The problem seems to originate by the way that children are taught from a young age:
קיצור שלחן ערוך קמ"ג ב: איזהו מורא... ולא יסתור את דבריו, ולא יכריע את דבריו לפניו, אפילו לומר: נראין דברי אבא. עד היכן מוראם? היה הבן לבוש חמודות ויושב בראש הקהל, ובאו אביו או אמו וקרעו את בגדיו והכהו על ראשו וירקו בפניו – לא יכלים אותם ולא יצער בפניהם ולא יכעס כנגדם, אלא ישתוק ויירא מן מלך מלכי המלכים הקב"ה...
קמג יח: אסור להכות את בנו הגדול. ואין גדלות זו תלויה בשנים, אלא הכל לפי טבעו של הבן, כל שיש לחוש שיתריס כנגדו בדבור או במעש, אפילו אינו בר מצוה – אסור להכותו, אלא יוכיחו בדברים. וכל המכה את בנו הגדול, מנדין אותו...
A parent may try to raise children to use their intelligence. From a young age, however, the schools conflict with this training from the parents. They intentionally misinterpret this ruling from the Shulchan Aruch. They teach children that they may not respond to parents. As a result, children simply listen to monologues from their parents, and they are afraid to respond. That clashes with the methods that some good parents would want to use in order to raise their children.

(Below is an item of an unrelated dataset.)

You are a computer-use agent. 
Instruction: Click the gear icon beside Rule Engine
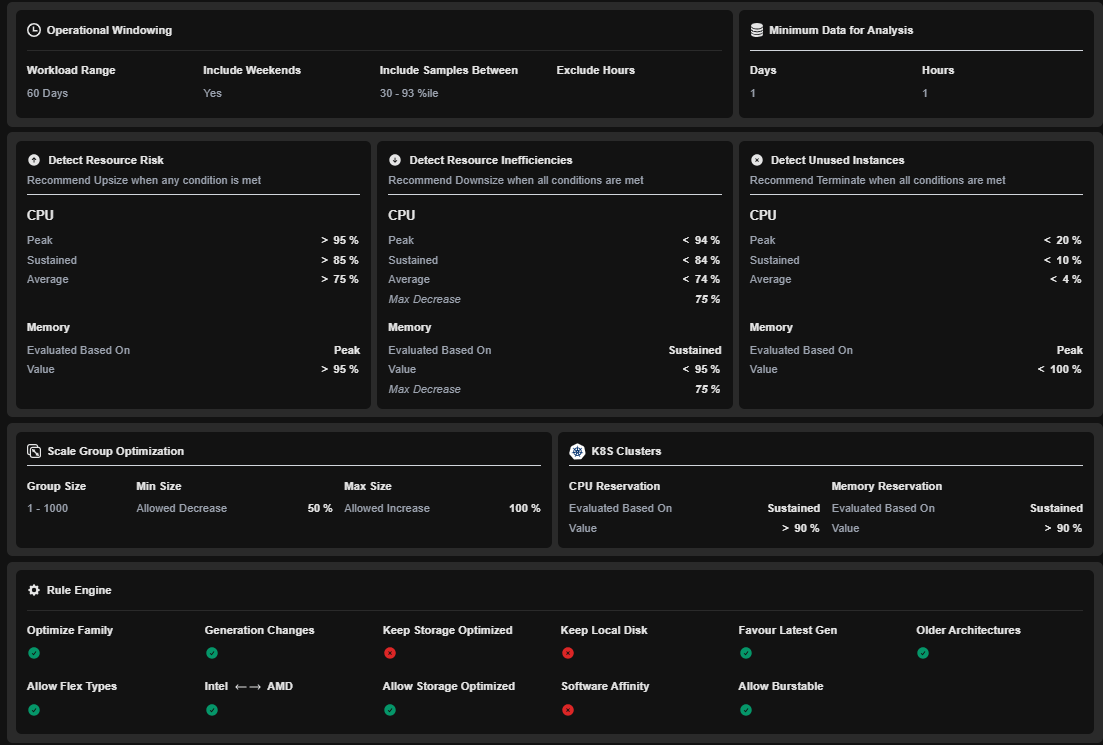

The system teaches children to avoid any serious communication with parents. Communication could lead to a disagreement or a conflict. Parents speak, and children do not respond. Children are very limited in what they can say to their parents. Any serious discussions are held with others – not with parents. In those outside discussions, children are permitted to speak what and how they want. Thus, children share important issues with other children and personages, but not with their parents.
As a result, a father who wants to actively raise his children will rapidly discover that he is fighting the system. חנוך לנער ע"פ דרכו has become the job of the school, since the system believes that חינוך is not the job of the parent. In order for the school to carry out its job, it has the obligation to get involved in the details of a child’s life. The school then makes snap decisions based on its findings.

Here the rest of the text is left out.